DENPASAR- Hal yang masih menjadi kendala dalam pembangunan pertanian khususnya pada tanaman padi adalah hama tikus sawah.
Dalam upaya mewujudkan pertanian berkelanjutan, Dinas Pertanian dan Ketahanan Pangan Provinsi Bali terus mendorong pemanfaatan Rumah Burung Hantu (Rubuha) dari jenis Tyto alba sebagai metode alami pengendalian hama tikus.
Inovasi ini terbukti mampu menurunkan serangan tikus secara signifikan, sekaligus mengurangi ketergantungan petani terhadap penggunaan rodentisida kimia.
Burung hantu Tyto alba dikenal sebagai predator alami tikus yang sangat efektif.
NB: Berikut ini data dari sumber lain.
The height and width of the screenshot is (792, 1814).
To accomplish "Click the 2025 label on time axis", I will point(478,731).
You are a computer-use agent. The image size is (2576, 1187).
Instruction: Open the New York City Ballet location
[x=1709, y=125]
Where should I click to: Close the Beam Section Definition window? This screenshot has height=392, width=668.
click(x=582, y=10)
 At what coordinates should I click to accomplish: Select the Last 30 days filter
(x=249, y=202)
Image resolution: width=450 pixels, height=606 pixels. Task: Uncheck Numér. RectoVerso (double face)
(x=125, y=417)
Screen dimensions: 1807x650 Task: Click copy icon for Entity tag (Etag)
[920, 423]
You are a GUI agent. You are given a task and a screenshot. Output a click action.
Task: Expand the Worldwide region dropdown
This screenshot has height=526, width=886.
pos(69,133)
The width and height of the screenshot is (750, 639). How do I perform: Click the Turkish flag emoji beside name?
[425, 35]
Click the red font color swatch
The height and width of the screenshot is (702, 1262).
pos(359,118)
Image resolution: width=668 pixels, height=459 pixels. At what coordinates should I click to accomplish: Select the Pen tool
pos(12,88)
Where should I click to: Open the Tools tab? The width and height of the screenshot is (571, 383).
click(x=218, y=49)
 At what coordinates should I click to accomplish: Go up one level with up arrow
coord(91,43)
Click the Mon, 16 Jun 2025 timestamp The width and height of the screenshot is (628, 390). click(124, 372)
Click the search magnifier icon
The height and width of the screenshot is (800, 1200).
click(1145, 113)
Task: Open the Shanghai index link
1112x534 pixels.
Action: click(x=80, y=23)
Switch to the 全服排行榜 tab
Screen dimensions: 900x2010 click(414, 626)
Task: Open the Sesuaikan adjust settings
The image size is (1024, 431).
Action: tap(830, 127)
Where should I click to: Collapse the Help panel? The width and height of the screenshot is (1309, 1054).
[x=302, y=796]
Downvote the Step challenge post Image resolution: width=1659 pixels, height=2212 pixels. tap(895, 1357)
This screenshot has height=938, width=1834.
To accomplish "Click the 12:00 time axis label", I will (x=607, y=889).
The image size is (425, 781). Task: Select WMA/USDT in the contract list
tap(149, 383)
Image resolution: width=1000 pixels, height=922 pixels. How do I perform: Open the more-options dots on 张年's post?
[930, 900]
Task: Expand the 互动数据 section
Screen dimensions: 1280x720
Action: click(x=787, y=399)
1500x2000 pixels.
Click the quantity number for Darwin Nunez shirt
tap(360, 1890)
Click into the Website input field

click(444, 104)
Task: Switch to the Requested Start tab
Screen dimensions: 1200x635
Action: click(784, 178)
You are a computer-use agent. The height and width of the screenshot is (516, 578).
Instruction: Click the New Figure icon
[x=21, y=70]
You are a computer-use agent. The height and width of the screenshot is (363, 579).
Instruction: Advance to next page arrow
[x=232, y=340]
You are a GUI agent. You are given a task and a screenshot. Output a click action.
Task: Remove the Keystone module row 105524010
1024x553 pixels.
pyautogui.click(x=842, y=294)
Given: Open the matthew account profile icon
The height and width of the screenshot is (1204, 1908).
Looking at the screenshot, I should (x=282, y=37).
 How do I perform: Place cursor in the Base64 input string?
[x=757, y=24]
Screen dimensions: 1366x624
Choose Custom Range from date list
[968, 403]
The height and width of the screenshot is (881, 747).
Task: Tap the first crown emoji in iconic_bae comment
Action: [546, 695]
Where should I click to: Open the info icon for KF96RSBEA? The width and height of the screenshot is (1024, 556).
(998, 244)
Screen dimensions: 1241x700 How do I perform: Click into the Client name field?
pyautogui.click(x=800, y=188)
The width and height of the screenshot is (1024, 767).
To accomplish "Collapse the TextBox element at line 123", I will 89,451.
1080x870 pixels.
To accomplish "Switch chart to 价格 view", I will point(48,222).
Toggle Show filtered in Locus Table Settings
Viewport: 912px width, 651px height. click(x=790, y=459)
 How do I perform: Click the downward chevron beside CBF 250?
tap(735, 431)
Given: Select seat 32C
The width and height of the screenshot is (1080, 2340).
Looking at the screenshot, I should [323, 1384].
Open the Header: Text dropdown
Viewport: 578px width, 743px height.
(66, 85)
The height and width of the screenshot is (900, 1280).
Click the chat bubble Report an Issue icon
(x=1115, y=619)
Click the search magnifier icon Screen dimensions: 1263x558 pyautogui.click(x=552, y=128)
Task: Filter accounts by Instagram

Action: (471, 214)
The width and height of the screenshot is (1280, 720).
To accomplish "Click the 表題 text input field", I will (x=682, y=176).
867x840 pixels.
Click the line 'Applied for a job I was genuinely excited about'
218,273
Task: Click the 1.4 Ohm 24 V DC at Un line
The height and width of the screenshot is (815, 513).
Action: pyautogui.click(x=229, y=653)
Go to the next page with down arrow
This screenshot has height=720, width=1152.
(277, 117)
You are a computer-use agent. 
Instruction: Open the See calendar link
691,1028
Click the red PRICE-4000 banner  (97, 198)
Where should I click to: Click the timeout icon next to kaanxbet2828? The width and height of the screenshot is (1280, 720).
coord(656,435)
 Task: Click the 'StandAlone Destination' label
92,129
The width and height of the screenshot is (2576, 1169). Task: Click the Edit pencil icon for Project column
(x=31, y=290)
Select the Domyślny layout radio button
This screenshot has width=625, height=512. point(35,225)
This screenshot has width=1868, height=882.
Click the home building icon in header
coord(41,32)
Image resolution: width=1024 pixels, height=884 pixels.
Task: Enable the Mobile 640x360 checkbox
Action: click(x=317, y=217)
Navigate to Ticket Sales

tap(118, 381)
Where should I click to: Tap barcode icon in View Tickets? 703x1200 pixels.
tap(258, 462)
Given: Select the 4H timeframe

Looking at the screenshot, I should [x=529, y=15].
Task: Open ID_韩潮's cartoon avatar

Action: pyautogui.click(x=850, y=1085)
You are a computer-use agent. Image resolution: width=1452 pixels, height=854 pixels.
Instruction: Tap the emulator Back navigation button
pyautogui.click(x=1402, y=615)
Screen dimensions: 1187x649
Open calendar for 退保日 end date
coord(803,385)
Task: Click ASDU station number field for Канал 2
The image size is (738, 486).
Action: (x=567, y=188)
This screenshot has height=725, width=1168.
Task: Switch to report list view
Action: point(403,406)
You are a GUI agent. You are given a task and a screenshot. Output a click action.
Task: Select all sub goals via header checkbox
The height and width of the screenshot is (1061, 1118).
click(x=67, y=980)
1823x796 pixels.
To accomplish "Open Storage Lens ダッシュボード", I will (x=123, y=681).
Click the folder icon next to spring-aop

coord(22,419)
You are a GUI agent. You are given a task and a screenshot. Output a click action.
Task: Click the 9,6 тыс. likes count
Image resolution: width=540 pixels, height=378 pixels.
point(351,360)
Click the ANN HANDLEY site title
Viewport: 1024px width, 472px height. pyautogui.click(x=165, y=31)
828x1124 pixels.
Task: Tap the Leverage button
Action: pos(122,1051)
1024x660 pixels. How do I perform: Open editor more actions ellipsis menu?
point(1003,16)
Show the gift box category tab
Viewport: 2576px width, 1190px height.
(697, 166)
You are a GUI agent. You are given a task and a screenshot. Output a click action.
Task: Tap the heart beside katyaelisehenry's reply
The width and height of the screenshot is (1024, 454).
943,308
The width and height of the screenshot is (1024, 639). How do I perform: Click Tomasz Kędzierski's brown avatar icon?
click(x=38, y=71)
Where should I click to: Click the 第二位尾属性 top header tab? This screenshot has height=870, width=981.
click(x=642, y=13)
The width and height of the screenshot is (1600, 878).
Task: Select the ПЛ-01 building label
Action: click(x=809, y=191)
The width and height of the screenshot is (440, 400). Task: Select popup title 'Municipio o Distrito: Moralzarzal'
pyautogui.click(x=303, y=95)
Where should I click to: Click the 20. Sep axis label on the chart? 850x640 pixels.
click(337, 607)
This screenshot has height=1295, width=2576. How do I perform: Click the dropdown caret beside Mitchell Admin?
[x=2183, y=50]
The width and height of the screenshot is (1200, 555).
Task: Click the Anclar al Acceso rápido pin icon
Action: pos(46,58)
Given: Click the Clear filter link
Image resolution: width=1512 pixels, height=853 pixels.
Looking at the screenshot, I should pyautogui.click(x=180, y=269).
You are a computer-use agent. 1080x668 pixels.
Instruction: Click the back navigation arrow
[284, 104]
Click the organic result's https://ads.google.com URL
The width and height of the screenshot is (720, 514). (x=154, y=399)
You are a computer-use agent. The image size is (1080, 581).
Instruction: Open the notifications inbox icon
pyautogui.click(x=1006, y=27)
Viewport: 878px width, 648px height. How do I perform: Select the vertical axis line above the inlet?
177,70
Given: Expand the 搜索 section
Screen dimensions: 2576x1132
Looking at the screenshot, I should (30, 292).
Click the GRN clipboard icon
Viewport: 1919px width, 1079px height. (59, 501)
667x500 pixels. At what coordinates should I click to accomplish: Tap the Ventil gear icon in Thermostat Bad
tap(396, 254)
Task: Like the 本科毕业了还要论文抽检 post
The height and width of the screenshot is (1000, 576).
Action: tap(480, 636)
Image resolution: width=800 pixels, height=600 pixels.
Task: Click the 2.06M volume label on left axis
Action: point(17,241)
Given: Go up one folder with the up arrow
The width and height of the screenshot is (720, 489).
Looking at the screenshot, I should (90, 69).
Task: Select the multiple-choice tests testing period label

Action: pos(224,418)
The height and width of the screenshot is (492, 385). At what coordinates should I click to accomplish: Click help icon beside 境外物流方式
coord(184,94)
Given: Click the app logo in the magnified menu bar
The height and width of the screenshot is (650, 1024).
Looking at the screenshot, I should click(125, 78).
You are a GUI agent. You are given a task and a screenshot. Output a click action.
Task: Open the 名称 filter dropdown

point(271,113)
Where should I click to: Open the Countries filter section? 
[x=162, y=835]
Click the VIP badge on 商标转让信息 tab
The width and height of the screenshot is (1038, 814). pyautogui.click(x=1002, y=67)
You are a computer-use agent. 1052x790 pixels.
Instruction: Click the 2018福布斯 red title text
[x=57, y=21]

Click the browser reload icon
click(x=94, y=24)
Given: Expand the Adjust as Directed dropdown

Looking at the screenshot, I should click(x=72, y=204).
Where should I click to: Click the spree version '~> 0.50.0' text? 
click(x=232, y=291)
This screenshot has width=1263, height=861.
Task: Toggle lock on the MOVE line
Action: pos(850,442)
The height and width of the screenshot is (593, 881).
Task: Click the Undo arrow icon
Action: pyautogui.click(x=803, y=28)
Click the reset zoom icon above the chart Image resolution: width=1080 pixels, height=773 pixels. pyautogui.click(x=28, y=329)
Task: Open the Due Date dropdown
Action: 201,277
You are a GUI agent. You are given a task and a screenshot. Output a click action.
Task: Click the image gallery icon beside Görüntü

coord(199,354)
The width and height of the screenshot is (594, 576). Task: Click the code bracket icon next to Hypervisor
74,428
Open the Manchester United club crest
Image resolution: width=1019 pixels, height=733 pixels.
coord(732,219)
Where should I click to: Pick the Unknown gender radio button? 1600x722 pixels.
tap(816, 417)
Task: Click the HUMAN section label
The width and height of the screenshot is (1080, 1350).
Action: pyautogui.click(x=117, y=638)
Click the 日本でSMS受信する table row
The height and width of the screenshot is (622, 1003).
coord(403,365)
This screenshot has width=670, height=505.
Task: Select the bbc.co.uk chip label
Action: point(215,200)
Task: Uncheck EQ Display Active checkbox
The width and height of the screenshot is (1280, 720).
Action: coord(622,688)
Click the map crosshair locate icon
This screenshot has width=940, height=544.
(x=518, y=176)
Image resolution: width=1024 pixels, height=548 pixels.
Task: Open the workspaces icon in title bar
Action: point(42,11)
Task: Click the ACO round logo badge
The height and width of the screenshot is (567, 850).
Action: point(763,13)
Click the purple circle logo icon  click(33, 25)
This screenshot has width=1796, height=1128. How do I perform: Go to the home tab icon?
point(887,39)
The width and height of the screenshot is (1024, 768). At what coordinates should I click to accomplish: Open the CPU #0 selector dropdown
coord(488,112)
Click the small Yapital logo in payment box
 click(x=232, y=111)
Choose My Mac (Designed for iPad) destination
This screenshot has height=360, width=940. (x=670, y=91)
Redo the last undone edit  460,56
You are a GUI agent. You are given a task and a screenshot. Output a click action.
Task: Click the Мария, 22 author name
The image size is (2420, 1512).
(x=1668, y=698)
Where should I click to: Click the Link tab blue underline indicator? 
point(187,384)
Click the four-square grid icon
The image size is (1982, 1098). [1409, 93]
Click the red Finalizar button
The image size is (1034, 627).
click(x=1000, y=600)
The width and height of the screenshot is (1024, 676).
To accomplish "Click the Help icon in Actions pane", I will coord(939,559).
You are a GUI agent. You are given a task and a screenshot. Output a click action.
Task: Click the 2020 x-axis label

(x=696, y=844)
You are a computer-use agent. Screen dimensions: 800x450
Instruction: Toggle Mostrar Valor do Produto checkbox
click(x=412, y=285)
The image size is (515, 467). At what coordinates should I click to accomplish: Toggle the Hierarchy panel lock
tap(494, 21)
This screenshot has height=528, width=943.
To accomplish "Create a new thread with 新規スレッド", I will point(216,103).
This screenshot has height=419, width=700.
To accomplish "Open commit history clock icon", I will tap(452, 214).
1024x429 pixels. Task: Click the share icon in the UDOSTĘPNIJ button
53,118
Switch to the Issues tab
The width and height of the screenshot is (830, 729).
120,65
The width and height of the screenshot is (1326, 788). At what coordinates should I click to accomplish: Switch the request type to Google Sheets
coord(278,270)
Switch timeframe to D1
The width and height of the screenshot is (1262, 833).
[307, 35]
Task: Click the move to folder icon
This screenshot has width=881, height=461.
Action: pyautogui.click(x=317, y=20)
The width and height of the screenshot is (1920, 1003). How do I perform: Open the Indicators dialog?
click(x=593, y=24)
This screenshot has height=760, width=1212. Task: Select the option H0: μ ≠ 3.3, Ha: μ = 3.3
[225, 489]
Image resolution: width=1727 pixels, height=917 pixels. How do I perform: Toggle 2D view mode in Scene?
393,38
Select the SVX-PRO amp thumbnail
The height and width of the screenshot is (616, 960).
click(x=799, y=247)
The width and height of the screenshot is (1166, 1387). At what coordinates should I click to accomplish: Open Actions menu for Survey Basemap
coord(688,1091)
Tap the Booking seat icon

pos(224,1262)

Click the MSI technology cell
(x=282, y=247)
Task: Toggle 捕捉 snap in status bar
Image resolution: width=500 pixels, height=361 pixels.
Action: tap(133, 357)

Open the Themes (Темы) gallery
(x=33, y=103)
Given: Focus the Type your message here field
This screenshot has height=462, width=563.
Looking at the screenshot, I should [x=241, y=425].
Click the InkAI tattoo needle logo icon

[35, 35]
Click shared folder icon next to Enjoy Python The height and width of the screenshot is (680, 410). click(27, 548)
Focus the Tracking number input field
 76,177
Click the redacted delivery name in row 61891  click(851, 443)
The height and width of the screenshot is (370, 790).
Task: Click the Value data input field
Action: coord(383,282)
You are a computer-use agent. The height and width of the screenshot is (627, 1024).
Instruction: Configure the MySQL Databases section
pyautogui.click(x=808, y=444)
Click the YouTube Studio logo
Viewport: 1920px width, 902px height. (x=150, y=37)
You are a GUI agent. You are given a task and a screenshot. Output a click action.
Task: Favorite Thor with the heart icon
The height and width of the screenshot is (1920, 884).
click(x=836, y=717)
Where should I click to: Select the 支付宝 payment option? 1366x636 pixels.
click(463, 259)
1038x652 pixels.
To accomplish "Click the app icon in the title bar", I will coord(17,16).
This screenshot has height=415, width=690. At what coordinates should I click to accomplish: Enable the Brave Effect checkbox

Dalam satu malam, burung ini mampu memangsa 3 hingga 5 ekor tikus.
“Kami mendorong petani untuk beralih ke pengendalian hama berbasis ekologi. Rubuha tidak hanya menekan populasi tikus, tetapi juga membantu menjaga keseimbangan ekosistem,” ujar Kepala Dinas Pertanian dan Ketahanan Pangan Provinsi Bali, I Wayan Sunada, di Denpasar, Sabtu (12/4/2025).
Sunada mengeklaim, pembuatan Rubuha telah menunjukkan hasil yang signifikan sejak pertama kali diterapkan pada tahun 2018 di Kabupaten Tabanan.
Namun untuk saat ini berdasarkan data dari Balai Perlindungan Tanaman Pangan Hortikultura dan Perkebunan Dinas Pertanian dan Ketahanan Pangan Provinsi Bali, dari rata – rata luas serangan organisme penganggu tanaman (OPT) khususnya tikus tertinggi di Kabupaten Badung.
Selain itu, tingkat produktivitas padi di wilayah yang aktif menggunakan Rubuha telah meningkat sebesar 20 hingga 30 persen.
Adapun bentuk edukasi untuk petani yang dalam pengedalian tikus nanti di Kabupaten dengan rata-rata luas serangan OPT tikus tertinggi dengan Tyto Alba pembuatan rubuha sangat diperlukan karena Tyto Alba tidak dapat membuat sarang sendiri.
Rubuha dipasang di lahan sawah yang dekat dengan pepohonan agar tidak terlalu panas. Jadi dengan dipasangnya rubuha diharapkan burung hantu dapat tinggal dan berkembang biak di rumah tersebut.
Pada beberapa rubuha yang sudah dipasang sudah ada yang didatangi dan tempat berkembang biak oleh burung hantu.
Sebagai bentuk dukungan kepada petani, Dinas Pertanian dan Ketahanan Pangan Provinsi Bali bekerjasama dengan Dinas Kabupaten/Kota yang menangani pertanian memberikan pelatihan terkait pembuatan dan perawatan Rubuha melalui kelompok tani.
Pemantauan rutin dilakukan oleh penyuluh pertanian, dan petani untuk menjaga populasi burung hantu di lahannya.
Kegiatan untuk pemeliharaan ini masih mengalami tantangan yang harus dihadapi, terutama terkait masih adanya sebagian petani yang belum sepenuhnya meninggalkan penggunaan rodentisida kimia.
Selain itu, pembuatan Rubuha juga perlu diperluas ke wilayah lain seperti Karangasem dan Klungkung. Kegiatan fasilitasi pembuatan rubuha yang dialokasikan dari anggaran Direktorat Perlindungan Tanaman Pangan di Provinsi Bali mulai dari tahun 2018 sampai dengan 2024 berjumlah 96 unit tersebar di kabupaten/kota se Bali.
“Kami akan meningkatkan sosialisasi serta menggandeng kalangan akademisi untuk memperkuat penelitian dan inovasi lanjutan,” tambah Sunada.
Keberhasilan program Rubuha di Bali menjadi bukti bahwa pengendalian hama secara alami tidak hanya ramah lingkungan, tetapi juga efektif dan berkelanjutan.
Dinas Pertanian Bali berharap inisiatif ini dapat menjadi model inspiratif bagi daerah lain di Indonesia dalam mewujudkan sistem pertanian yang lebih hijau dan tangguh terhadap ancaman hama.